So here he is - the new dog for you to work your magic on and transform from shaky heart breaky wreck of a hound into a PAT worthy pooch. You look at the dog in front of you and see a past of uncertainty and confusion, possibly (god forbid) cruelty, and a well earnt lack of trust of humans. Once again we pat ourselves on the back as a species for ruining another beautiful perfect creature that we ourselves aided the domestication of to serve a higher purpose than being our punching bag. But regardless, as behaviorists it is up to us to do all we can to try - to restore at least part of the innocent natural trust that canines for some strange and humbling reason still honour us with - and attempt to get this wayward friend back on track.
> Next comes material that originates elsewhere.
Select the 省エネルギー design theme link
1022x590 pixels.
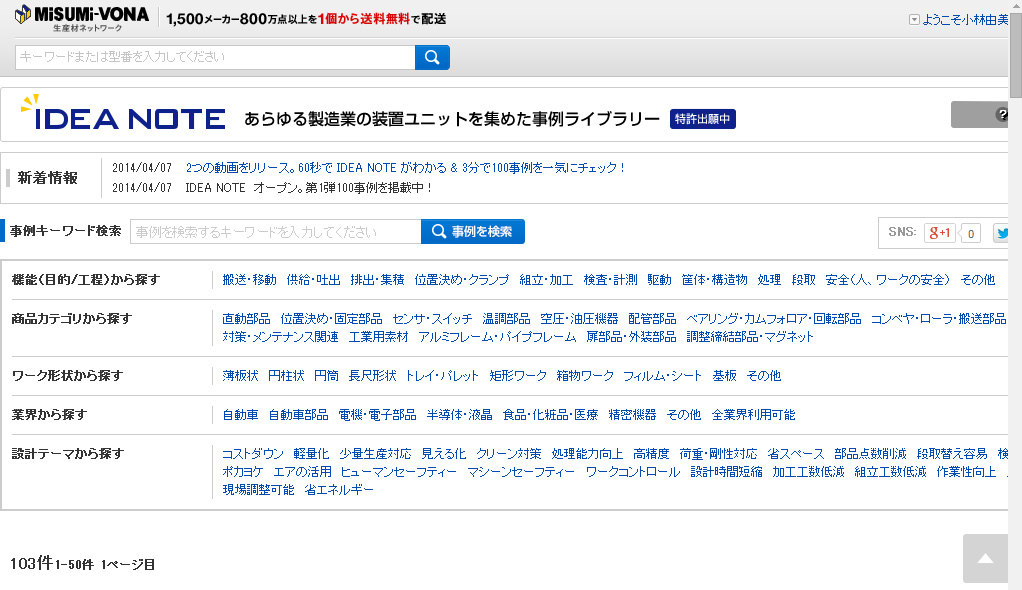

So.....in this scenario their are different paths we can take - we can attempt to bribe the friendship with nice tasting titbits, toys and so on - and don't get me wrong - with your less terrified dogs these can work a treat (scuse the pun) - or we can simply 'be' with the dog and attempt to create a deeper emotional connection by simply 'being' around the dog - sharing energy (no i haven't inhaled too much incense and maxed out on dailyinspirationalquotes) - and working out some kind of relationship. With some dogs it can feel almost like bargaining at times with 'look I'm trusting you here - please don't bite me' and with other less confident yet just as fearful souls it's more of a 'I'll sit here till you decide to creep a little closer to me and sniff and see that whilst yes I stink of coffee and too much perfume I actually smell like a non threatening individual.'
So a few sessions in and perhaps you're now at the stage where aggressive displays have disappeared and replacing them are brief but all important offerings of the olive branch - increasingly relaxed body posture and softer expressions from mr wasbarkyandsnarlyafewhoursago -begins to approach you in a more inviting manner - or remains quivering but allows you to get closer because it secretly kinda wants to be pals but is on the fence for now. Are our thoughts of full rehabilitation really just a pipe dream?
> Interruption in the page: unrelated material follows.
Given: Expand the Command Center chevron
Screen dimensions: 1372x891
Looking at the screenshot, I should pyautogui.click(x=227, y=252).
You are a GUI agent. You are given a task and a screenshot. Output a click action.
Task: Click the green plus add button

At the stage where sitting and waiting turns into talking and walking/dog regarding us as insane for blabbering endlessly at them in an overly cheerly voice and praising them repeatedly for peeing, pooping, sniffing and just 'being a dog' in a helpless attempt to further deepen our bond by verbal encouragement - we feel a sense of achievement - and so we should - even if the dog ignores us the entire walk and seems desperate to pretend we're not there - 'where's the human? i don't see a human?' It's all in those the brief sceptical looks towards us when we are (rather cunningly i might add) gazing out into a distant field (whilst secretly watching them from the corner of our beedy all seeing eye the whole time), or the slight momentary lean into us when we pause marching for a seemingly random and non thought out minute to reconsider route, or even that precious interlude when they forget their a scared non welcoming pooch and can't resist lunging slightly after a stick you've thrown before remembering themselves and swiftly re-building their walls before we notice their accidental lapse and mistake it for a breakthrough - which of course it is - however small.
And that's my point. When it comes to the behaviour of dogs and the 'successes' of the behaviourist their can be no deadline time wise, nor should we focus on achieving a 'tumblr' of homeward bound 'runintoownersarms' photographic moments because despite our hard work, some dogs never get to turn back time into that irresistible happy pup 'stealandchewonyourshoesthengiveyoukisses' stage they once had - some cuts are too deep and jagged to fully heal. But - much like the potter who moulds clay into desirable entities, we must accept that once broken some creations cannot resume their natural selves - they can however be stuck back together to the best of the handlers ability, and great things can still shine through even if not as vibrant as before or as appealing to the average customer. Each re-built item though, with its overcompensated sanded down edges, overload of shiny new colours painted on to cover the cracks and each re-moulded segment, much like the half wag of a dogs now almost neutral tail, may never be quite what it was - and our ideal finished result a mere pipe dream - but it is still a thing of beauty in its own right.